IEA(国際エネルギー機関)が今月公表した月次レポートに記載されている、6月のOPEC加盟国の減産順守率は以下のグラフのとおりでした。

ベネズエラが807%、アンゴラが386%と突出して高い順守率となりました。そしてそれ以外は100%割れとなりました。(イランはデータの該当なし・有効でないとの記載)

OPEC12か国(個別に生産量の上限が課せられている加盟国)としては120%でした。

このIEAのデータを参照すると、減産順守率はおおむね「削減した量」÷「削減しなければならない量」で求められています。

ただ、単純に四捨五入により生じている誤差とは考えにくいケースが散見されるため、減産順守率の求め方は“IEAに依る”と言えそうです。

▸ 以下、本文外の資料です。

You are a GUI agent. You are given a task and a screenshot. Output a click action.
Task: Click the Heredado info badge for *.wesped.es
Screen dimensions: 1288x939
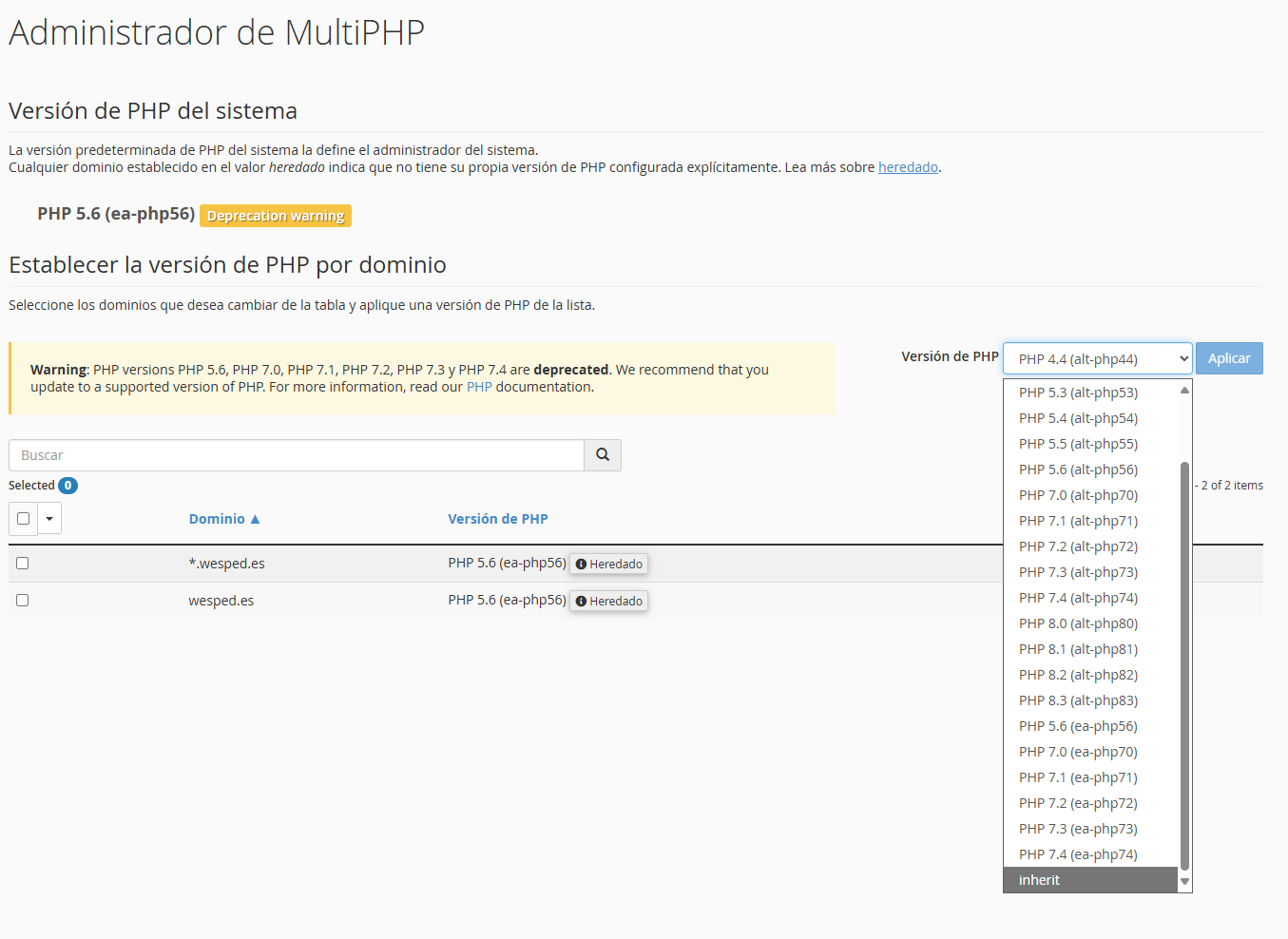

筆者が注目したのは、IEAの該当資料の但し書きの最後の文章です。

「If Venezuelan compliance were 100%, OPEC overall compliance would be 63% in June.」(もし、ベネズエラの順守率が100%だった場合、OPEC全体の順守率は6月は63%だっただろう)と記載されています。

政情不安、財政難、石油関連施設の老朽化などの問題に、生産した原油を商用化するために他国よりもコストを要する、という同国特有のマイナス要素が加わり、ベネズエラの原油生産量は長期的な減少傾向にあります。

筆者はベネズエラは減産をしているとは言えないと考えています。減産とは自ら生産量を調整する行為です。

ベネズエラは、ただ単に自国都合で生産量が減少している国に過ぎません。

その国の順守率を加味して6月はOPECとして120%の順守率だった、とはなかなか話を通すのは難しいと感じます。

IEAが但し書きで小さく記した63%が、自らの生産量を調整することができる、産油国としては当たり前の国々の、実態に近い順守率なのかもしれません。